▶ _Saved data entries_
[Start of section]

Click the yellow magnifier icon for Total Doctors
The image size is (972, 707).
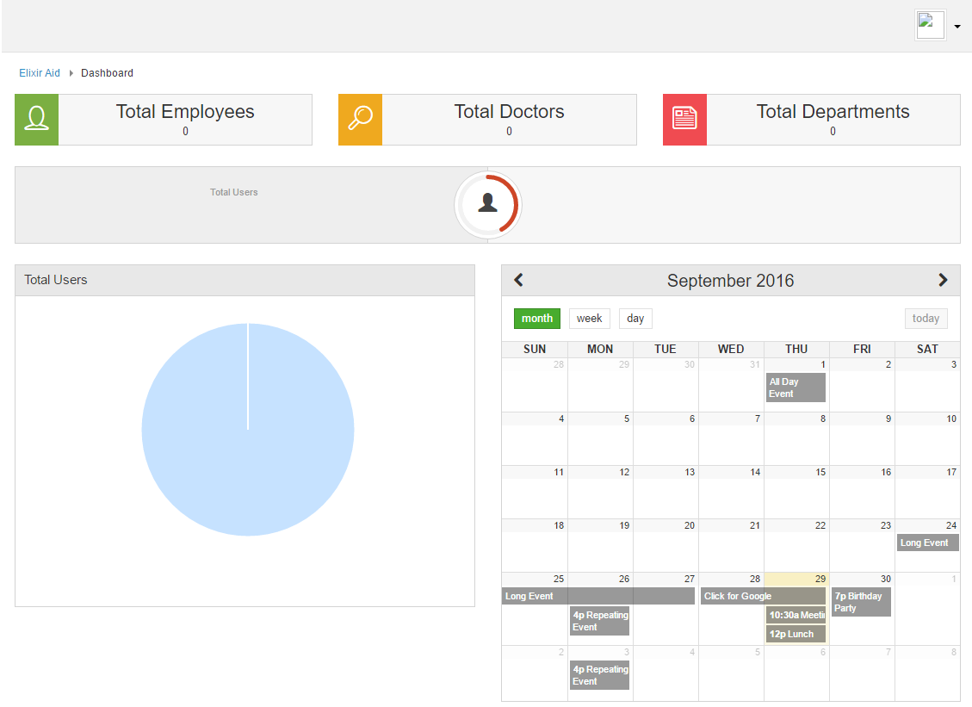point(360,119)
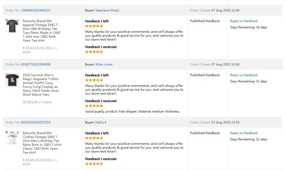Click stars under Feedback I left for Stephane Motyl

(94, 26)
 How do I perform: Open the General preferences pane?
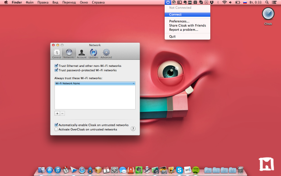57,53

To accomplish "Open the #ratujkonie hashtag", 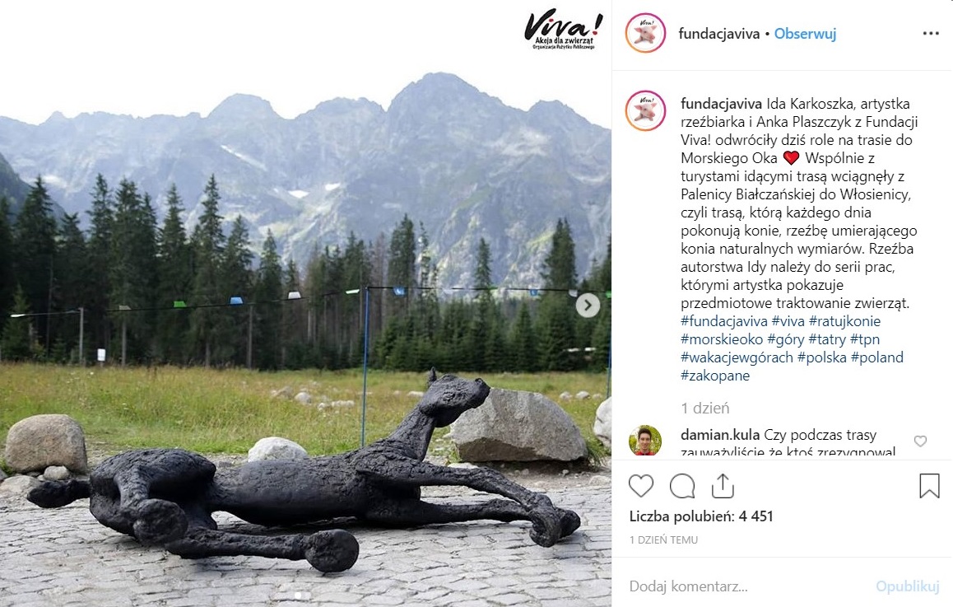I will [x=844, y=321].
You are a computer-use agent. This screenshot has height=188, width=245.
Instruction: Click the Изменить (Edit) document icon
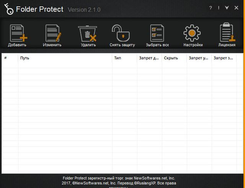pyautogui.click(x=52, y=33)
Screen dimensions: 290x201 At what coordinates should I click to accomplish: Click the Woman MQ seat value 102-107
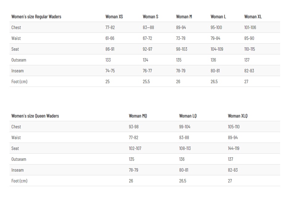pyautogui.click(x=135, y=148)
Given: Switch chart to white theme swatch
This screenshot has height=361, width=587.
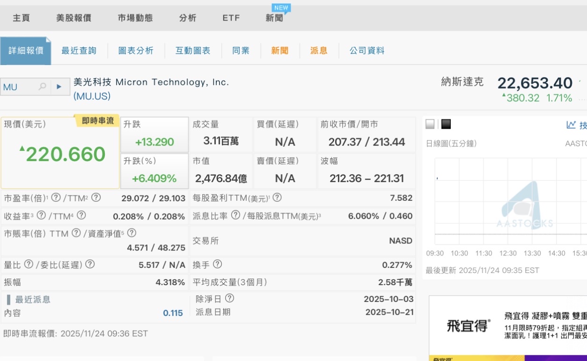Looking at the screenshot, I should coord(430,124).
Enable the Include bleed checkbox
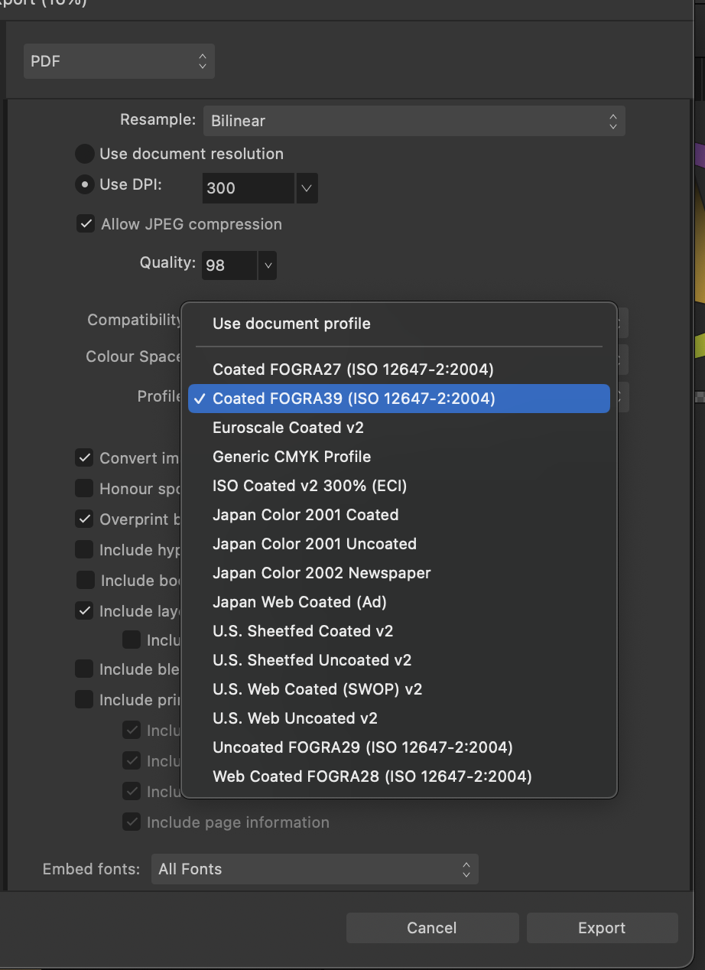This screenshot has height=970, width=705. 84,669
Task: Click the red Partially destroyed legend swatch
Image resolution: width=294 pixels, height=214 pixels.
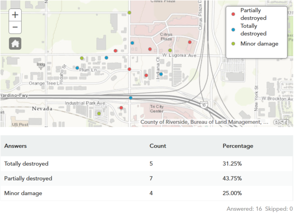Action: pyautogui.click(x=233, y=14)
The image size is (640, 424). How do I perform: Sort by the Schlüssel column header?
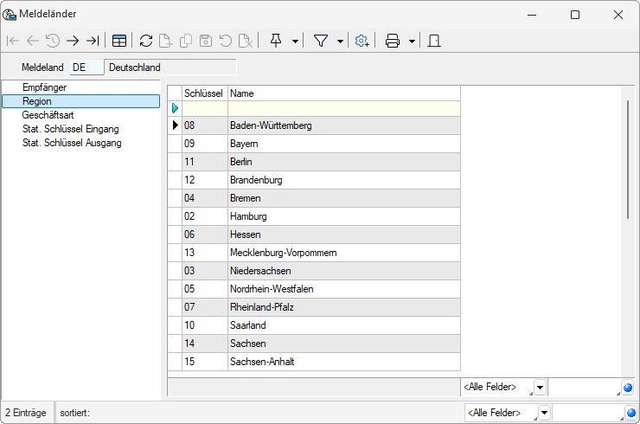coord(204,93)
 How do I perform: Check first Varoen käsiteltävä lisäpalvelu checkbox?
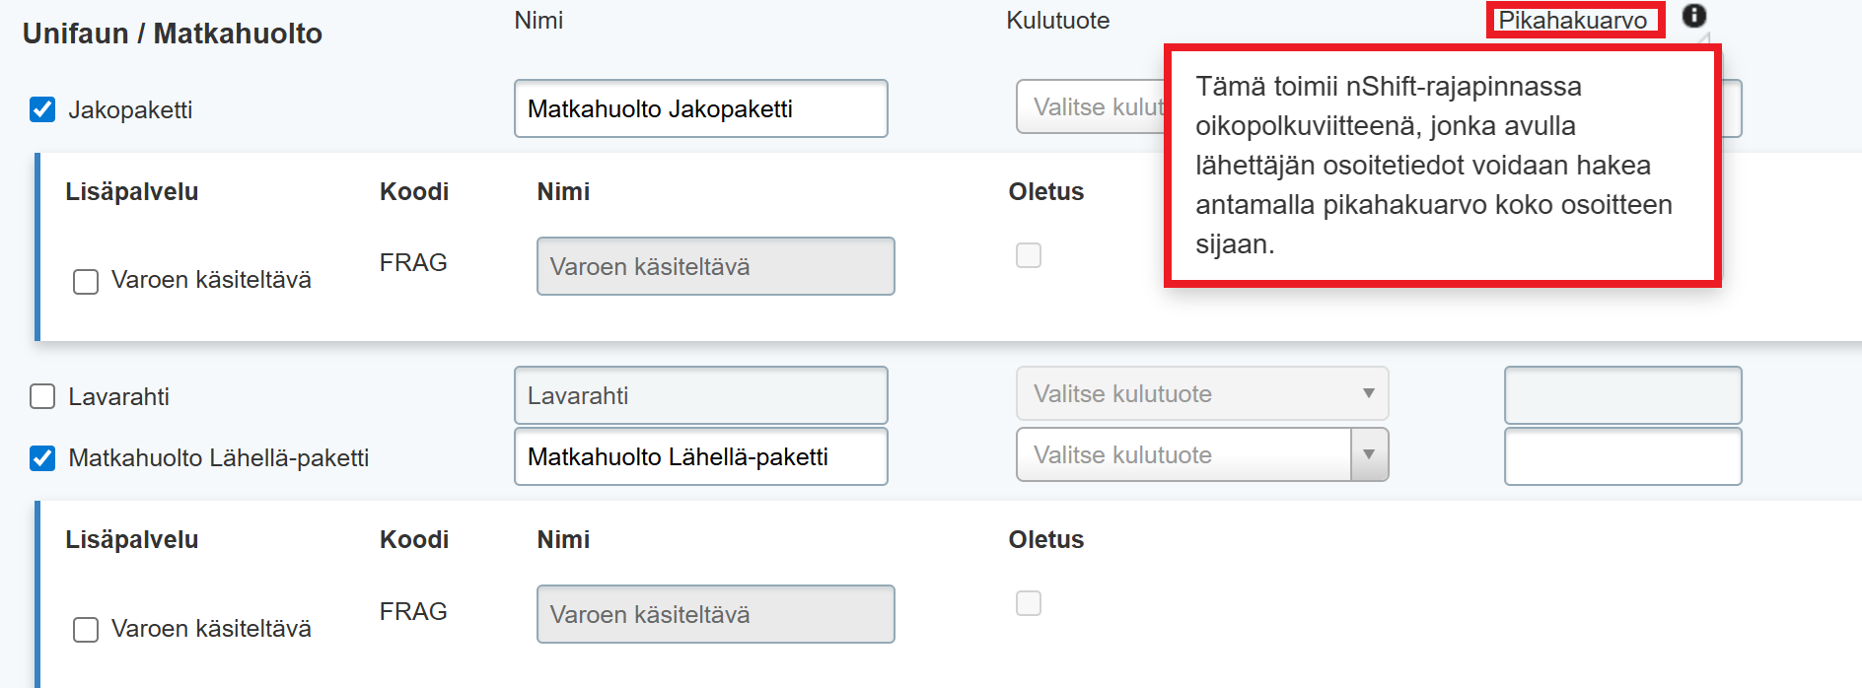pos(86,282)

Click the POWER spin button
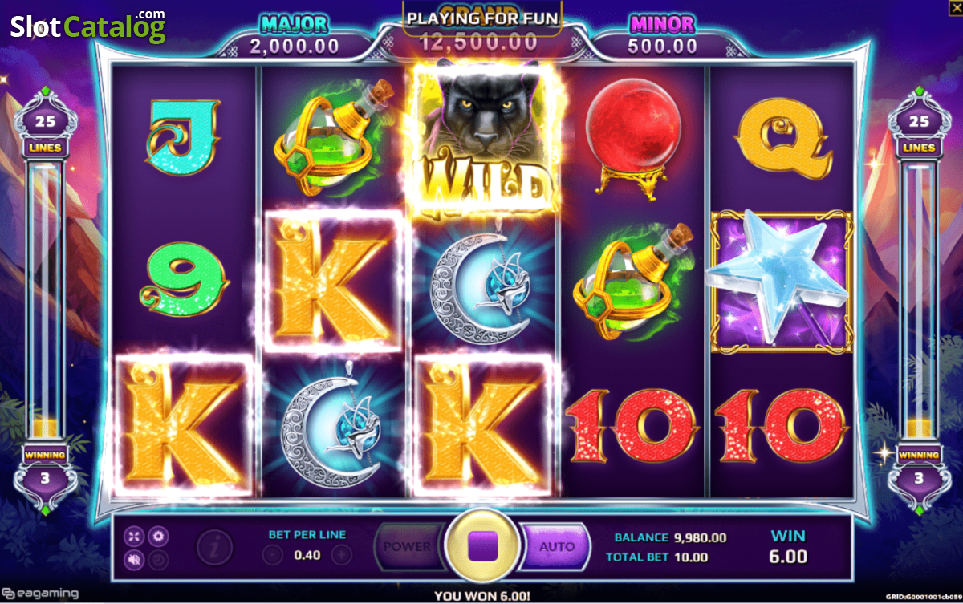[408, 547]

[End of section]

Every line in the entries above that mentions the word "swatch" must be shown.

Given: Switch chart to white theme swatch
Task: Click the red Partially destroyed legend swatch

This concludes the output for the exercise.